The straightforward approach accumulates values in the order given. While easy to implement, it is vulnerable to catastrophic cancellation when summing very large and very small magnitudes in sequence.

ForLoopSummator.hpp
class ForLoopSummator : public Summator {
public:
    double sum(const std::vector<double>& vec) const override {
        double s = 0.0;
        for (size_t i = 0; i < vec.size(); ++i) {
            s += vec[i];
        }
        return s;
    }
};

When summing the vector

const std::vector<double> vec = {1.0, 1.0e16, -1.0e16, -0.5};

the accumulator becomes 1.0. Then, adding 1.0e16 results in 1.0e16, which is then followed by subtracting 1.0e16, leaving the accumulator at 0.0. Finally, subtracting 0.5 yields -0.5, which is far from the true sum of 0.5. This shows cancellation of small values against large ones.

GSL Summator

To leverage existing library routines, this class wraps the GNU Scientific Library (GSL) summation function.
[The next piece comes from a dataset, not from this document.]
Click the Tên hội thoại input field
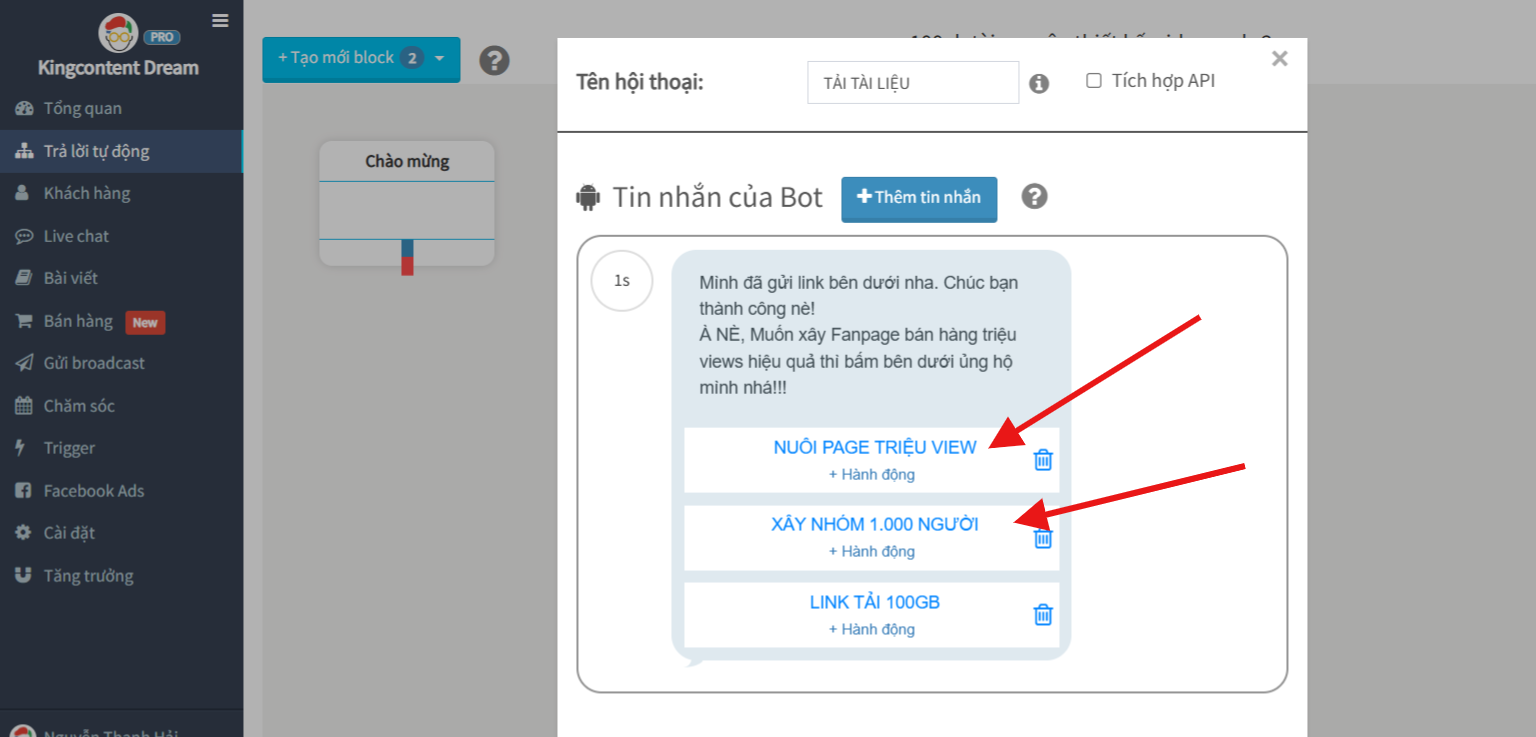 click(912, 83)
However, gsl_vector_sum internally performs a naive loop, so numerical behavior mirrors the basic approach.

GSLSummator.hpp
#include <gsl/gsl_vector.h>

class GSLSummator : public Summator {
public:
    double sum(const std::vector<double>& vec) const override {
        size_t N = vec.size();
        gsl_vector* v = gsl_vector_alloc(N);
        for (size_t i = 0; i < N; ++i) {
            gsl_vector_set(v, i, vec[i]);
        }
        double s = gsl_vector_sum(v);  // Uses GSL's vector-sum routine.
        gsl_vector_free(v);
        return s;
    }
};

Running on the test vector yields the same intermediate lost precision. When gsl_vector_sum loops: acc = 1.0, then 1e16, then 0.0, then -0.5.